START Selected extract
# Maxwell's equations and longitudinal waves

1. Mar 27, 2015

### Ras9

Hi guys, I am having hard times in understanding whether or not the longitudinal electromagnetic waves are solutions to Maxwell's equations. In Cohen-Tannoudji "Introduction to QED" it's stated that by writing the fields as the sum of a longitudinal and transverse part one can show that waves solutions are purely transverse- Given a generic field $$\vec{V}(\vec{r})=\vec{V}_T(\vec{r})+\vec{V}_L(\vec{r})$$ the properties $$\nabla \cdot \vec{V}_T =0$$ $$\nabla \times \vec{V}_L =0$$ are useful, applied to the electric and magnetic field, to show that the longitudinal part of the electric field is connected to the charge distribution, and the one of the magnetic field is 0 while the two transverse parts are connected to waves propagation. Of course this is true only in free space; in waveguides or optical fibers there is also a longitudinal part of one of the two field (TE or TM polarization). So my first question is: where in this reasoning (that seems to work quite fine to me) has been assumed that the fields are in free space?
Moving to the case of confined geometry and following Jackson/Griffiths reasoning one arrives to show that the transverse fields can be expressed as a function of the longitudinal ones: (I will write only the electric one)
$$E_x = {i \over (\omega/c)^2 - k^2} (k \partial_x E_z + \omega \partial_y B_z)$$
$$E_y = {i \over (\omega/c)^2 - k^2} (k \partial_y E_z - \omega \partial_x B_z)$$
Again this reasoning seems pretty general to me and is derived by Maxwell's equations too. I do not understand neither the connection between the two neither how one can have TEM waves if the transverse part depends on the longitudinal one that is supposed to be 0.
It would be clear for me to associate the longitudinal part of the field to the surface charge and current in case of conductors waveguide but then the problem would be on dielectric waveguides.
END Selected extract
Prompt 1 — From the forum post on Maxwell's equations and longitudinal waves, extract the passage that begins at the words "Moving to the" and stops after the words "supposed to be 0.".
Prompt 2 — In the forum post on Maxwell's equations and longitudinal waves, which book is cited as stating that wave solutions are purely transverse?
START Source information
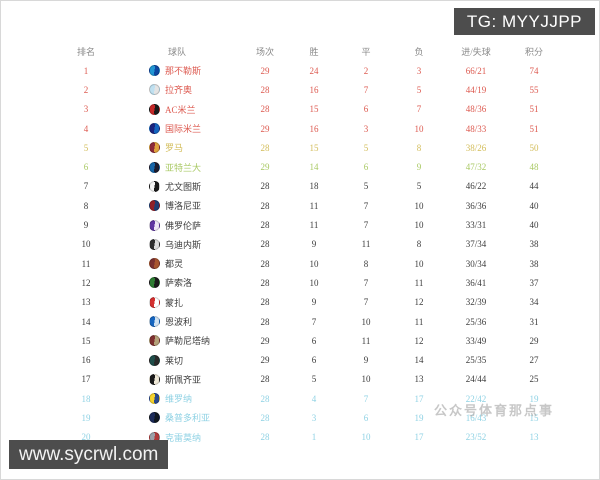  I want to click on team-cell: 萨勒尼塔纳, so click(178, 340).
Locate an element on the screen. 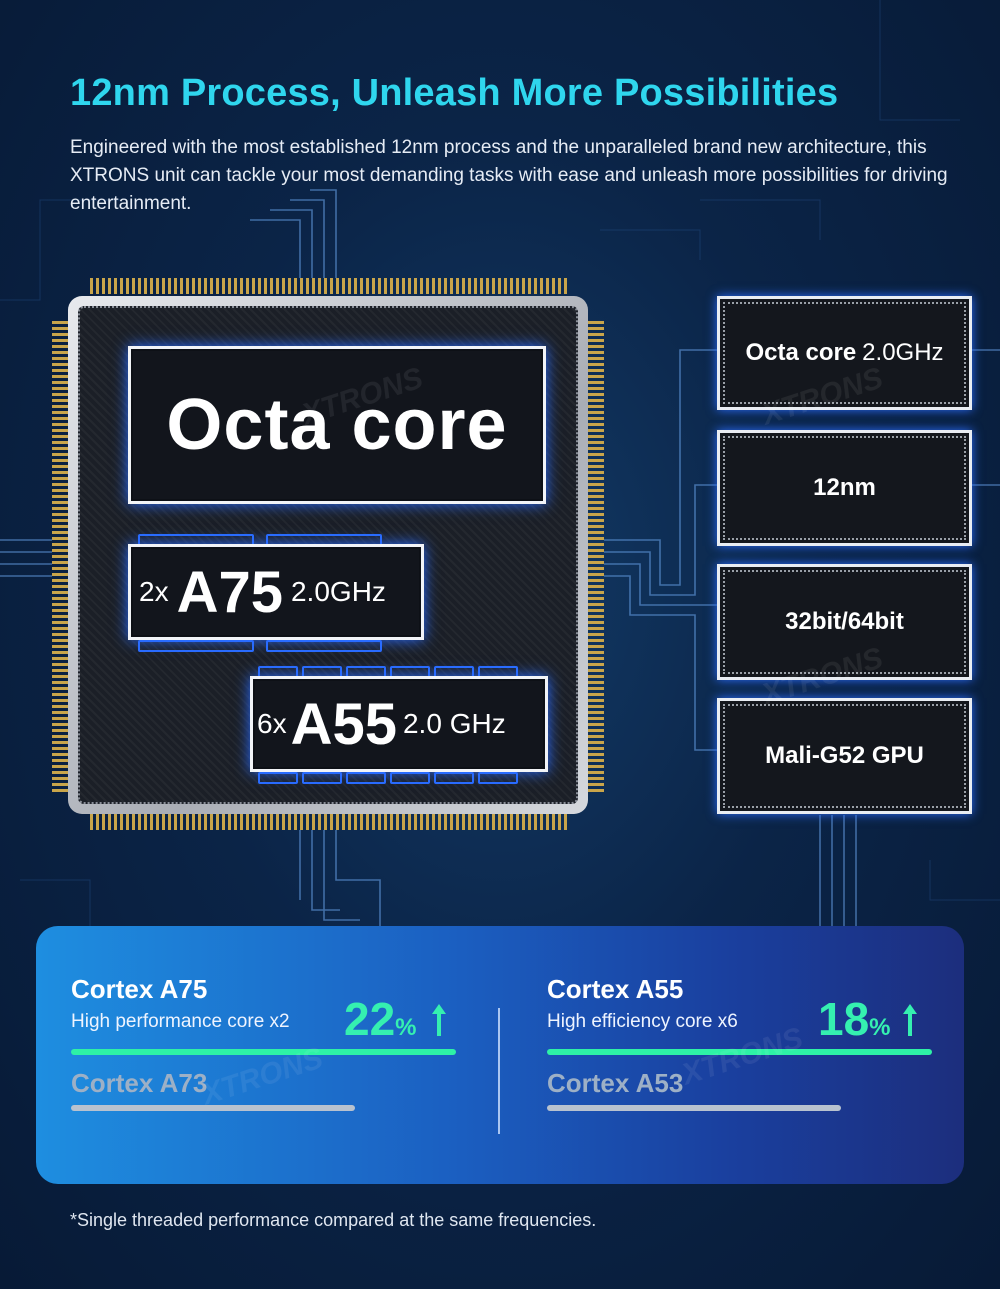  spec-box-cores: Octa core 2.0GHz is located at coordinates (844, 353).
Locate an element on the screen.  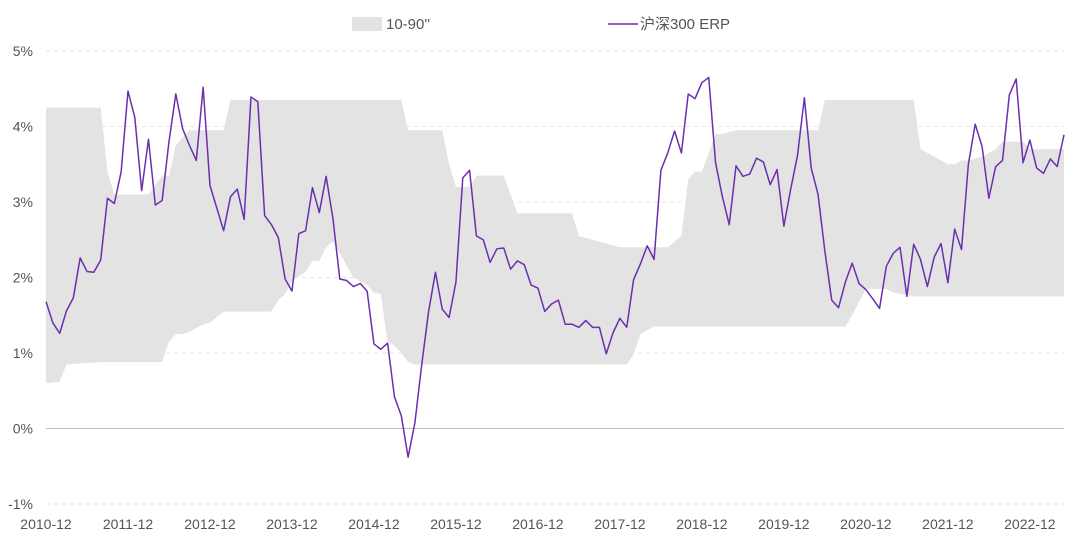
x-tick-label: 2010-12 is located at coordinates (46, 524).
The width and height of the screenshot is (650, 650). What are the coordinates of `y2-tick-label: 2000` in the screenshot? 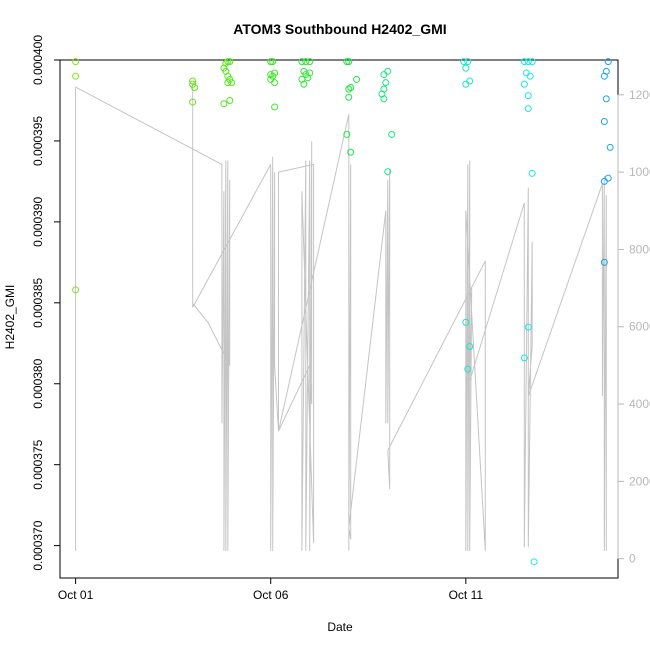 It's located at (640, 481).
END Source information
Output 1 —
Moving to the case of confined geometry and following Jackson/Griffiths reasoning one arrives to show that the transverse fields can be expressed as a function of the longitudinal ones: (I will write only the electric one)
$$E_x = {i \over (\omega/c)^2 - k^2} (k \partial_x E_z + \omega \partial_y B_z)$$
$$E_y = {i \over (\omega/c)^2 - k^2} (k \partial_y E_z - \omega \partial_x B_z)$$
Again this reasoning seems pretty general to me and is derived by Maxwell's equations too. I do not understand neither the connection between the two neither how one can have TEM waves if the transverse part depends on the longitudinal one that is supposed to be 0.

Output 2 — Cohen-Tannoudji's "Introduction to QED."